2018; Combat Gesture Recognition (Robotics Club)

Guining Pertin
Dec 31, 2018
6 min read

Introduction

This project was first done for “Combat Assist for Soldier Support” event under Robotics Club at Kriti 2017, Annual Technical Competition, IITG

TL; DR: https://github.com/otoshuki/Old_Arduino_Projects/tree/master/Combat_Mk2

This was one of my first projects back in my freshman year and our team came 2nd in the competition that year. Looking back at my work, even few months after the event, I found that I could’ve made it way more efficient than the “Jugaad” method we applied. So I decided then that I’d improve the system someday.
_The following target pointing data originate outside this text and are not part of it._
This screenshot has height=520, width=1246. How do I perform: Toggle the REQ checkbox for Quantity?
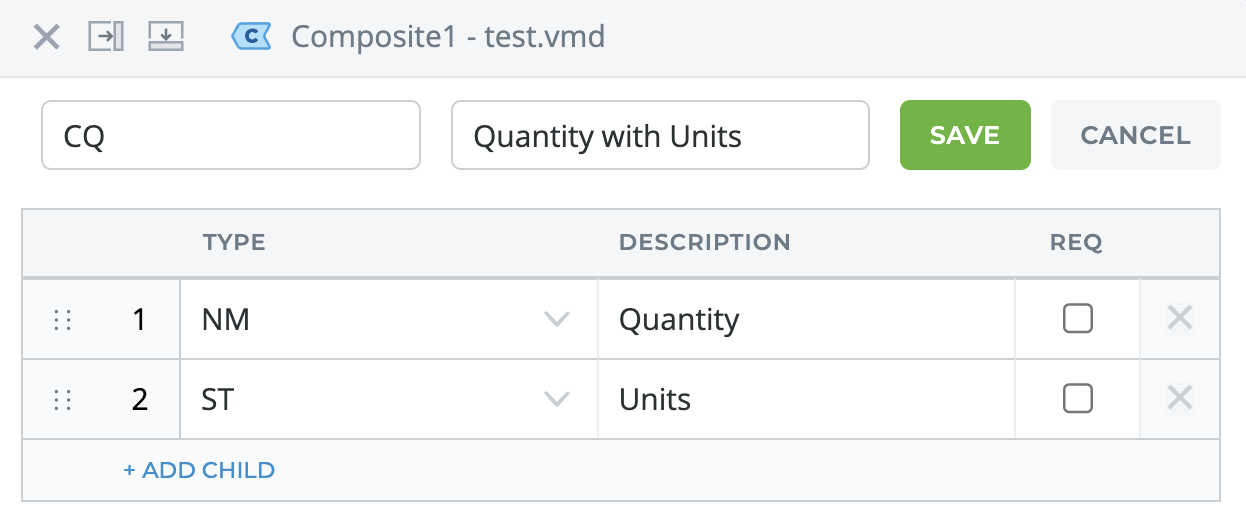1077,319
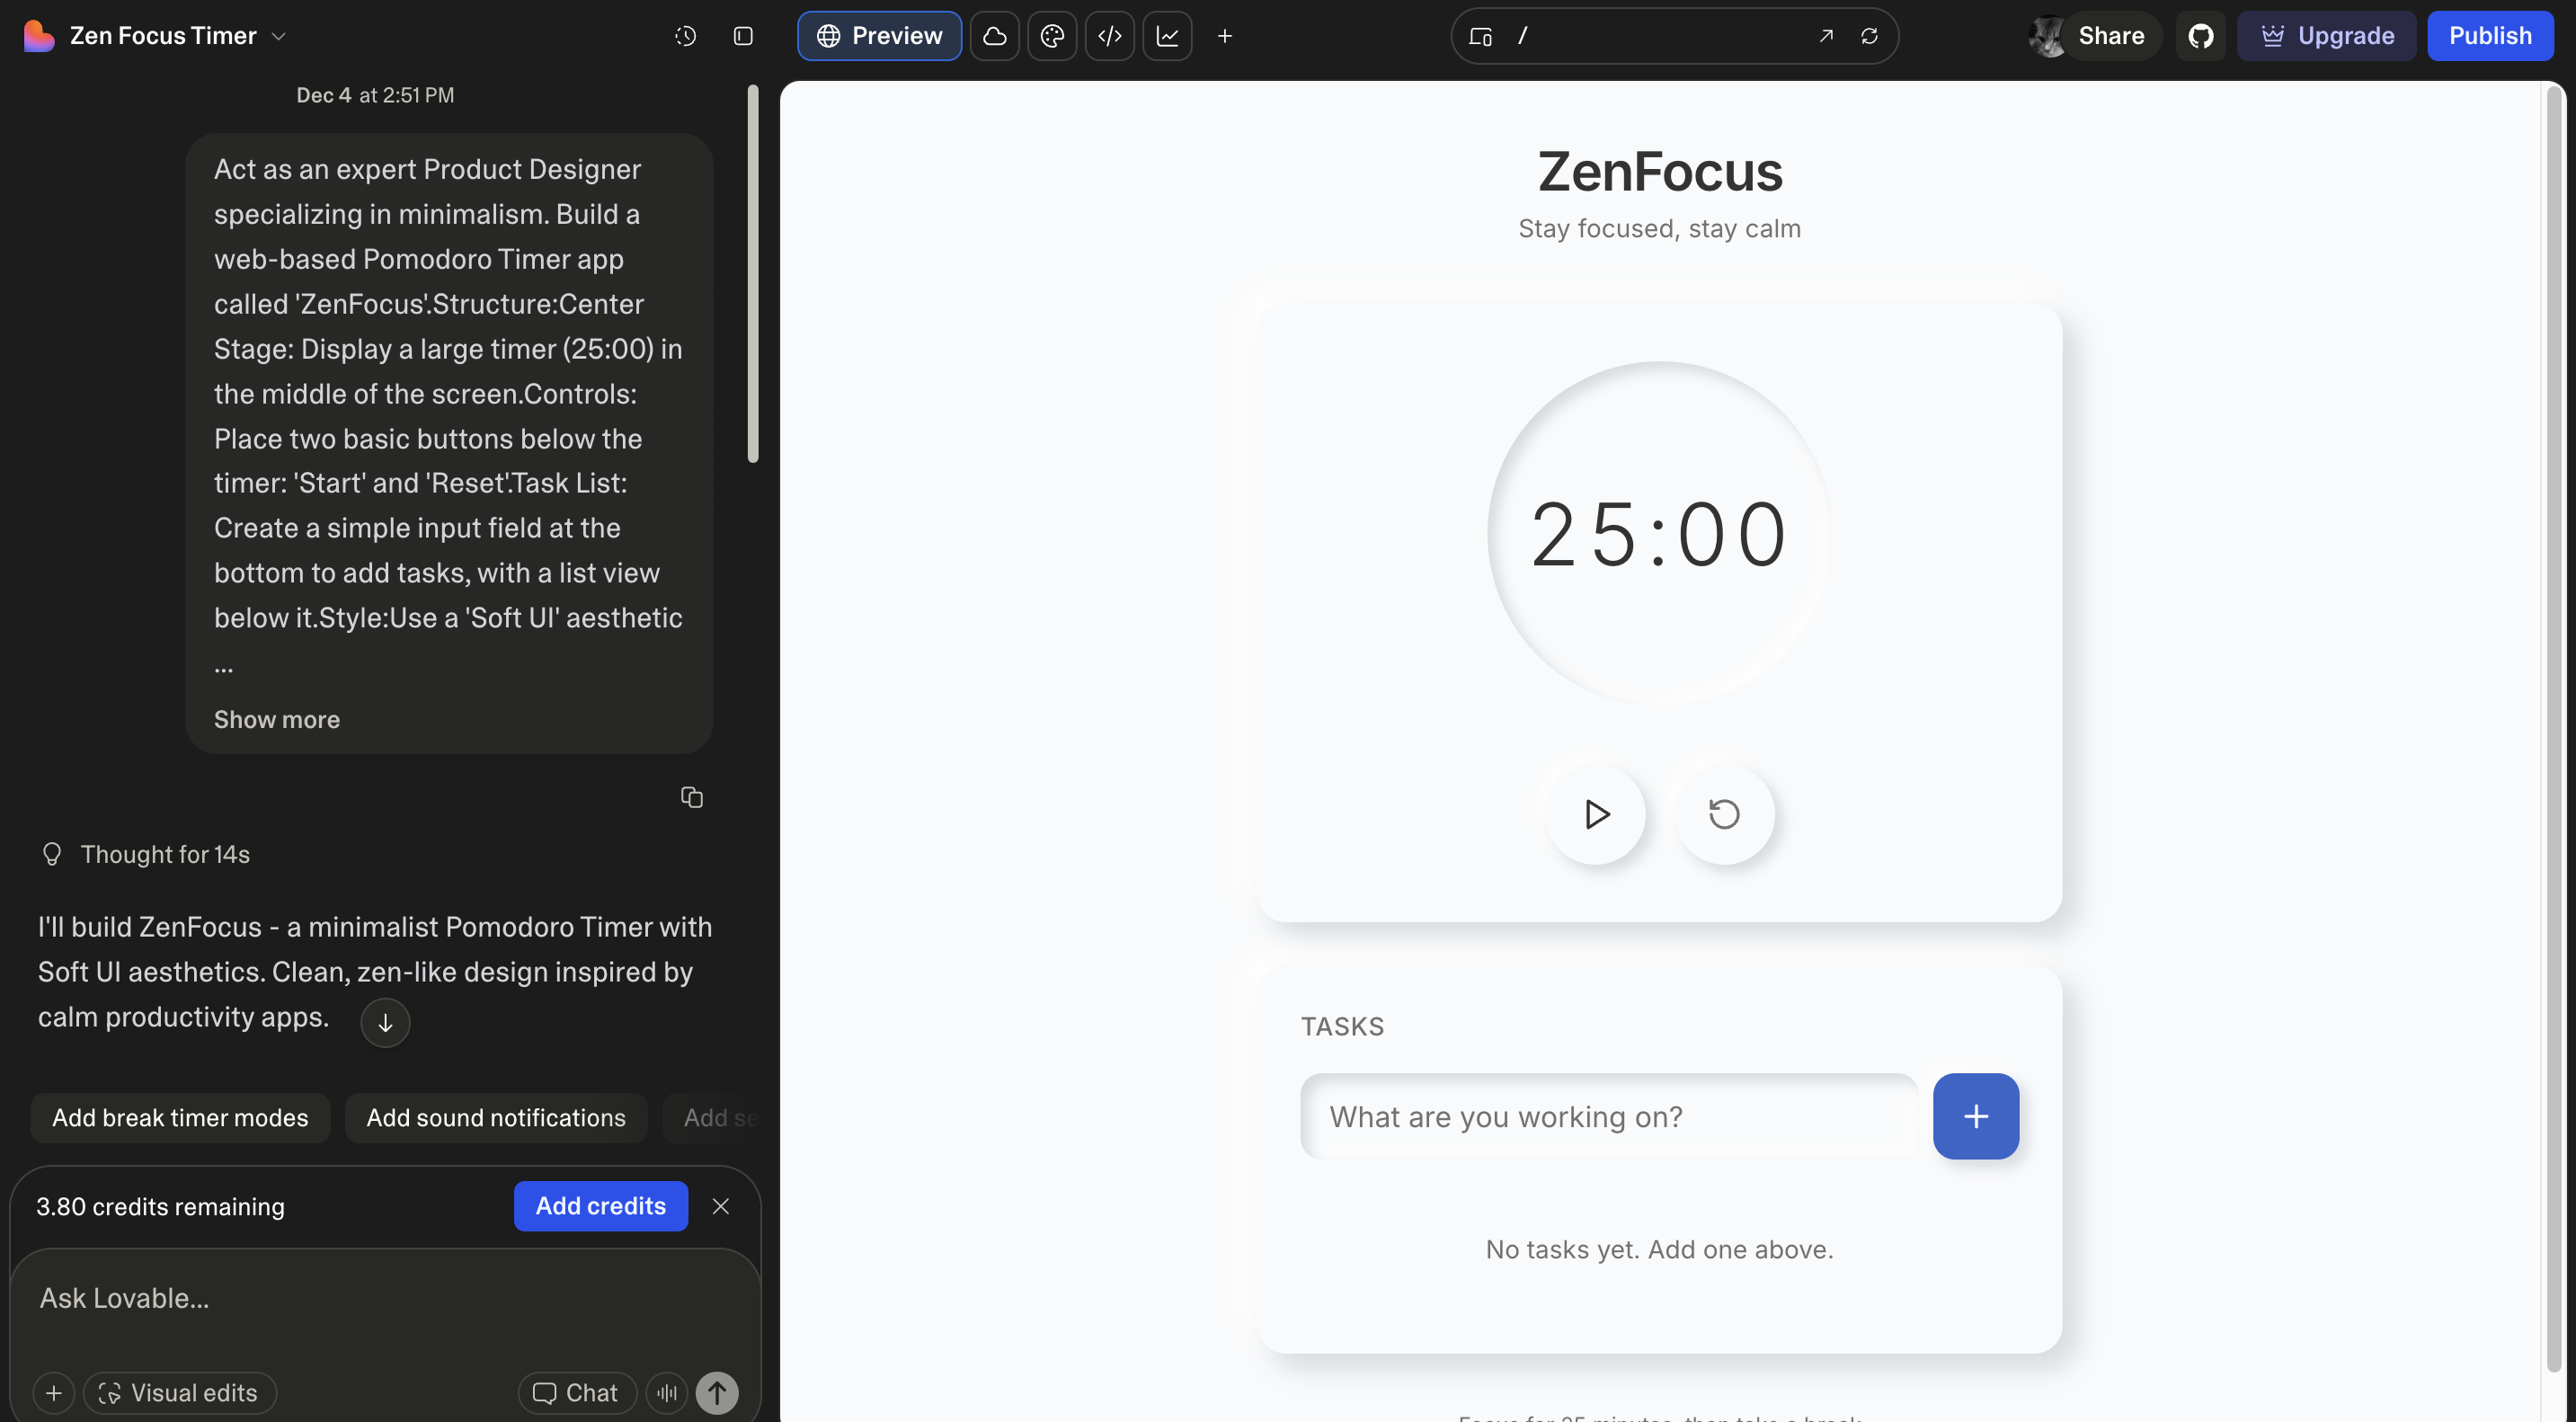The image size is (2576, 1422).
Task: Switch to the Preview tab
Action: tap(879, 36)
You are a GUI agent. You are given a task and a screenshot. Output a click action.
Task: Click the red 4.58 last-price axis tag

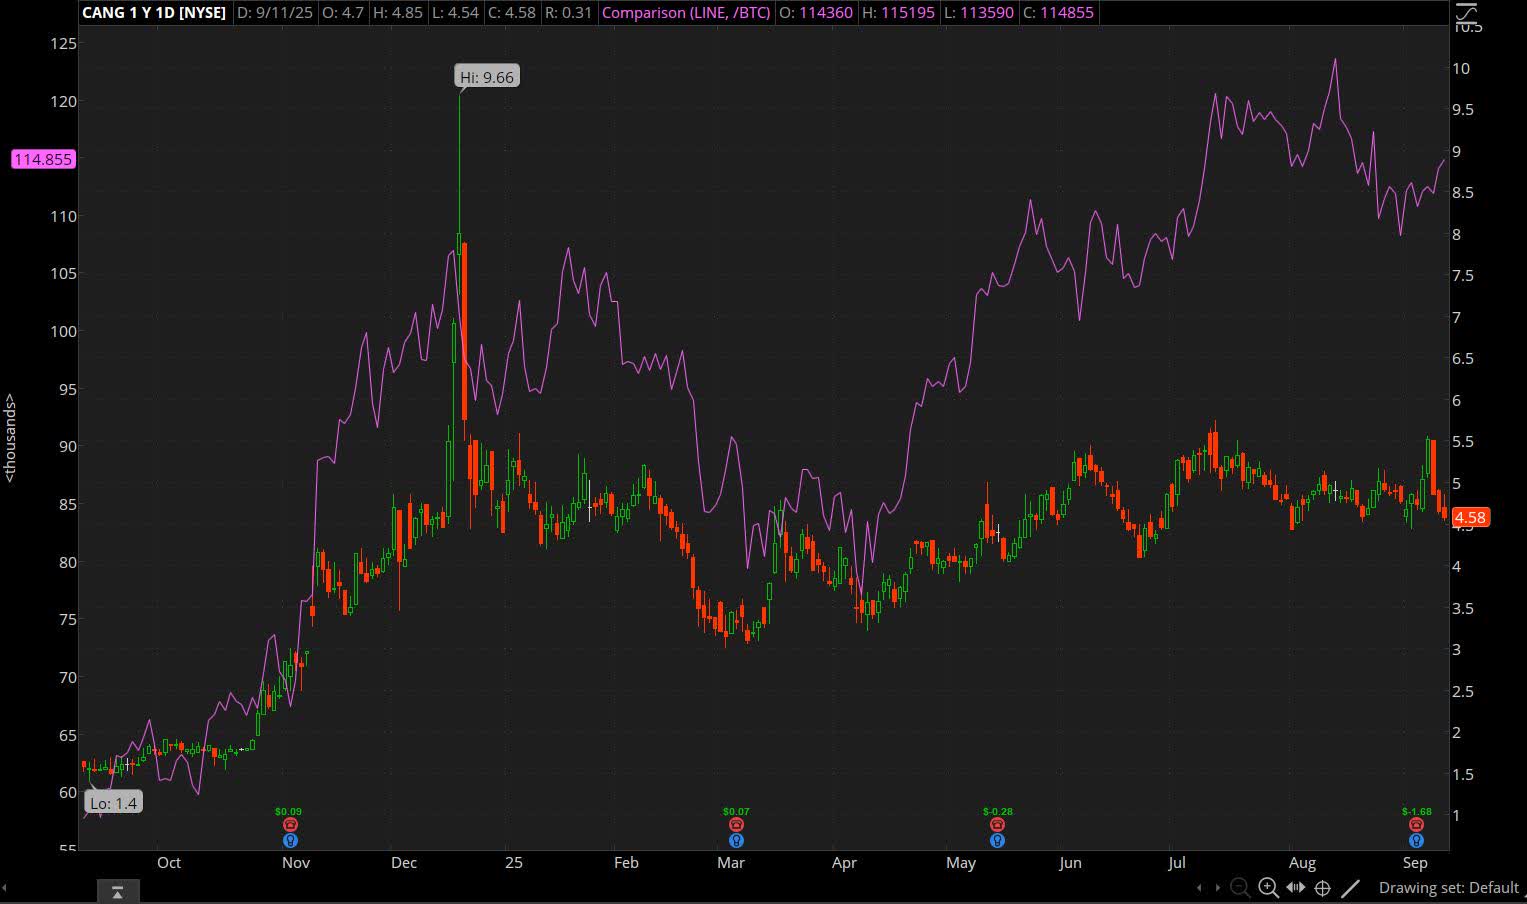[x=1470, y=517]
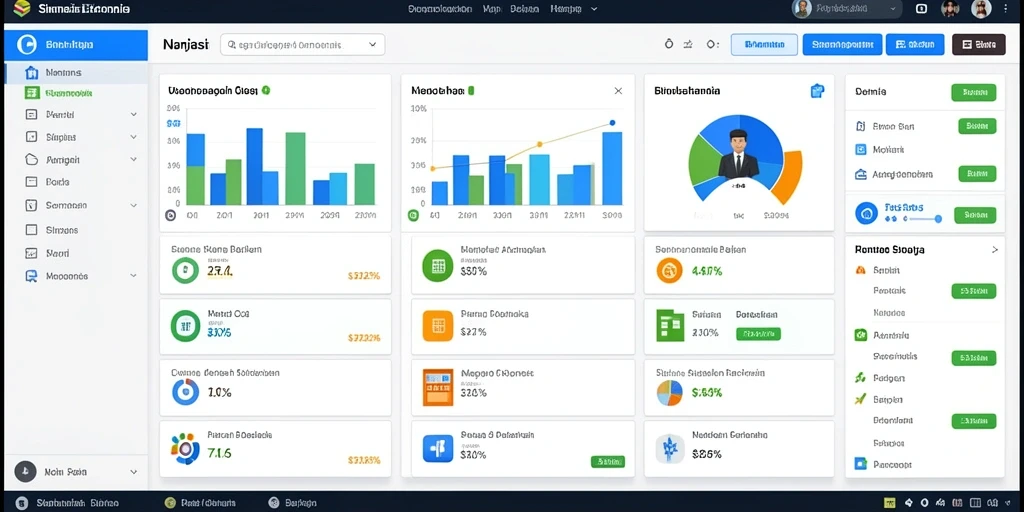
Task: Open the orange grid icon tile
Action: click(438, 326)
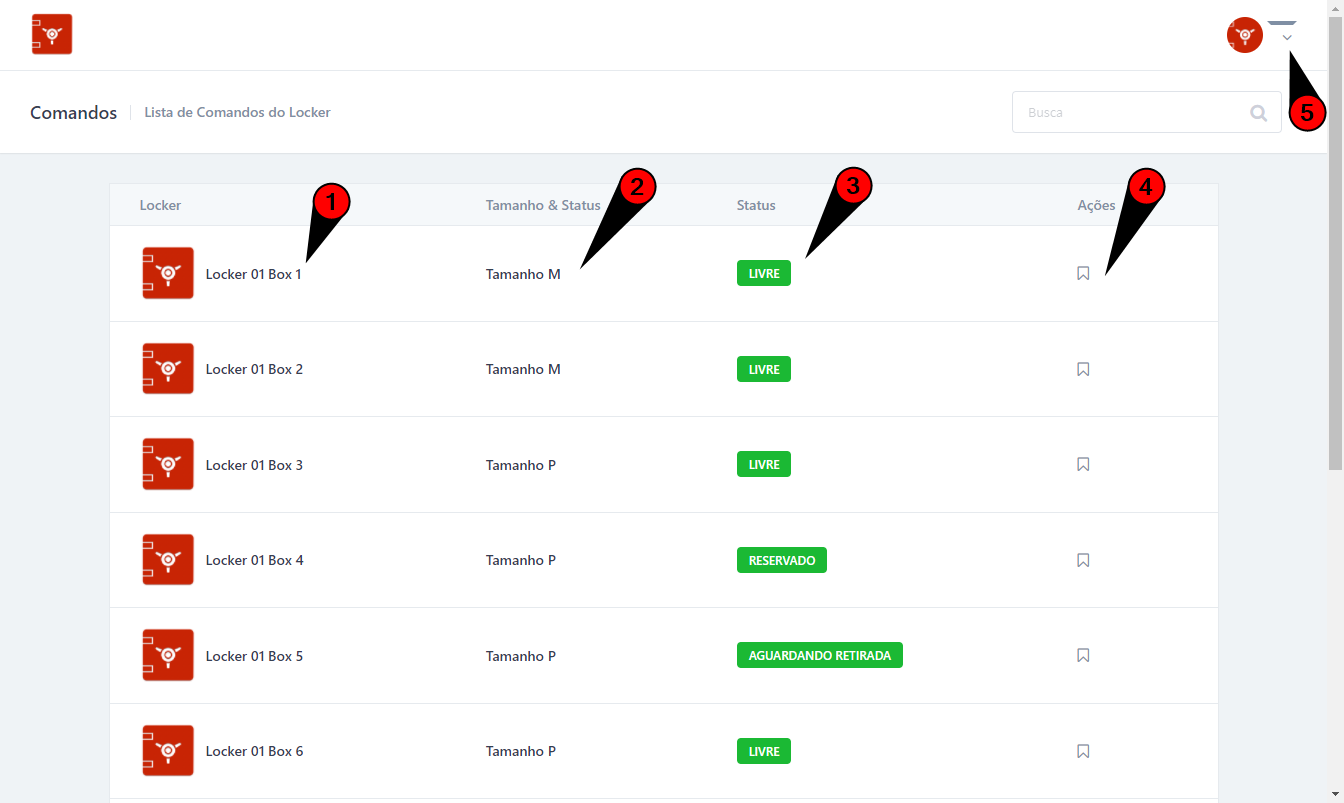Click the Locker 01 Box 3 thumbnail image

[168, 464]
That is what finally brought me here, after I gathered enough motivation to work on it.

The Idea

So, in this new improved version I plan to include the machine learning and mathematical techniques I’ve learned over the last 1 year. But before that, let me first explain the problems with the previous version.

My life is full of problems that I never found the solutions for!

The first version used 5 flex sensors, one for each finger and an MPU-6050 IMU to determine the hand orientation and movement. They were soldered “haphazardly”, had several tapes attached to it and had a very very cluttered circuit.

Flex sensor readings, which is based on a voltage divider circuit are really noisy and often vary real-real fast. High frequency stuff.

My “classification algorithm”, if I can actually call it one, was nothing but a set of if-else, which I’d hope to call a naive decision tree if allowed.

Now you see the big problem, high frequency noise with nothing but decision tree for classification would inevitably lead to noisy and wrong classification. This was partly solved in my first model using a switch to determine at which point to sample the gesture.

Some solutions I thought of

The circuit can be improved anyway, for I’ve finally started actual electronics labs and courses from the department, learning practical techniques.

The high frequency noise can be effectively reduced by what is called moving average, a form of Low-pass filter.

For the classification algorithm, I am planning a supervised approach, with labels for each symbol and data collected at runtime, probably using some calibration function at the start.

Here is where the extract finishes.